#### Exercise requirements:
The listing below holds a line with "Instruction: Click the" and a later line with "The height and width of the screenshot is (395, 726).". Write out those two lines and every line between them, exactly, and nothing else.
Segment Open
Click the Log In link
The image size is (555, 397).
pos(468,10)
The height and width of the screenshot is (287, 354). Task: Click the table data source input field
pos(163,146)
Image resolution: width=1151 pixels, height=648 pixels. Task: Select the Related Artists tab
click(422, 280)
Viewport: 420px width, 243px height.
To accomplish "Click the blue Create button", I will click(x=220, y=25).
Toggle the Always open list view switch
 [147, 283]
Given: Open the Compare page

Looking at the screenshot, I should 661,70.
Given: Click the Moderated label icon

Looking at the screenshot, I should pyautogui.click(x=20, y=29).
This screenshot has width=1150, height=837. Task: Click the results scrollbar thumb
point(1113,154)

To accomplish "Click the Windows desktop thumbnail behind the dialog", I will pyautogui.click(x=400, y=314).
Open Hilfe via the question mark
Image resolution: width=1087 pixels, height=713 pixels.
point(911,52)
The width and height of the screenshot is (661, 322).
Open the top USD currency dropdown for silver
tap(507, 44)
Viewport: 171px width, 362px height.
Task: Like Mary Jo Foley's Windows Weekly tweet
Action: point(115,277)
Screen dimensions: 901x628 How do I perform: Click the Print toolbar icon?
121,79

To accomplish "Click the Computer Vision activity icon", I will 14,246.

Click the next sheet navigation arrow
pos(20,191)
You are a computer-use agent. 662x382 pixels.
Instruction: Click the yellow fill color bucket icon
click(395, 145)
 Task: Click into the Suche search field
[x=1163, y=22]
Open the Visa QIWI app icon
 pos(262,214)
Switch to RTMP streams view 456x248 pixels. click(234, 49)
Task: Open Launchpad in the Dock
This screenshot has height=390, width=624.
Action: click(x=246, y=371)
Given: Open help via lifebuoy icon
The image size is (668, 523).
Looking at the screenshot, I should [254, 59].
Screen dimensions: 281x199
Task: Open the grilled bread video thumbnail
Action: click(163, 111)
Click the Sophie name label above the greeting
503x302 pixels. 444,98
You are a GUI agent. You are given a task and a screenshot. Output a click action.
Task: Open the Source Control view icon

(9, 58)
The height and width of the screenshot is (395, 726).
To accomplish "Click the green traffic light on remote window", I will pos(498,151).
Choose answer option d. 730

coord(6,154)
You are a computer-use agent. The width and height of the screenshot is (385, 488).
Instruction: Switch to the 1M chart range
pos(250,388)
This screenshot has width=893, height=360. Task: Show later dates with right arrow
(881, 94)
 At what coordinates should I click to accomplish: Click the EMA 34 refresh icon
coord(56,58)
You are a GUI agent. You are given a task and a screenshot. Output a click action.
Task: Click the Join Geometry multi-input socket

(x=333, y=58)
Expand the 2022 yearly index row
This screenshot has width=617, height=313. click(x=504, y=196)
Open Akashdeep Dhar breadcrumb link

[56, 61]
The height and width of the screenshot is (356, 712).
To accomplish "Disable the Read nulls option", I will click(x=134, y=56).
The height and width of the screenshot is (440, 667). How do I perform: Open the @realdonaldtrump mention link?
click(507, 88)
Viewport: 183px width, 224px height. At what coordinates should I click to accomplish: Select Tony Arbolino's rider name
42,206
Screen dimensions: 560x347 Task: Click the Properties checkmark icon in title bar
Segment Closed
#### Written response:
Instruction: Click the yellow fill color bucket icon
click(395, 145)
 Task: Click into the Suche search field
[x=1163, y=22]
Open the Visa QIWI app icon
 pos(262,214)
Switch to RTMP streams view 456x248 pixels. click(234, 49)
Task: Open Launchpad in the Dock
This screenshot has height=390, width=624.
Action: click(x=246, y=371)
Given: Open help via lifebuoy icon
The image size is (668, 523).
Looking at the screenshot, I should [254, 59].
Screen dimensions: 281x199
Task: Open the grilled bread video thumbnail
Action: click(163, 111)
Click the Sophie name label above the greeting
503x302 pixels. 444,98
You are a GUI agent. You are given a task and a screenshot. Output a click action.
Task: Open the Source Control view icon

(9, 58)
The height and width of the screenshot is (395, 726).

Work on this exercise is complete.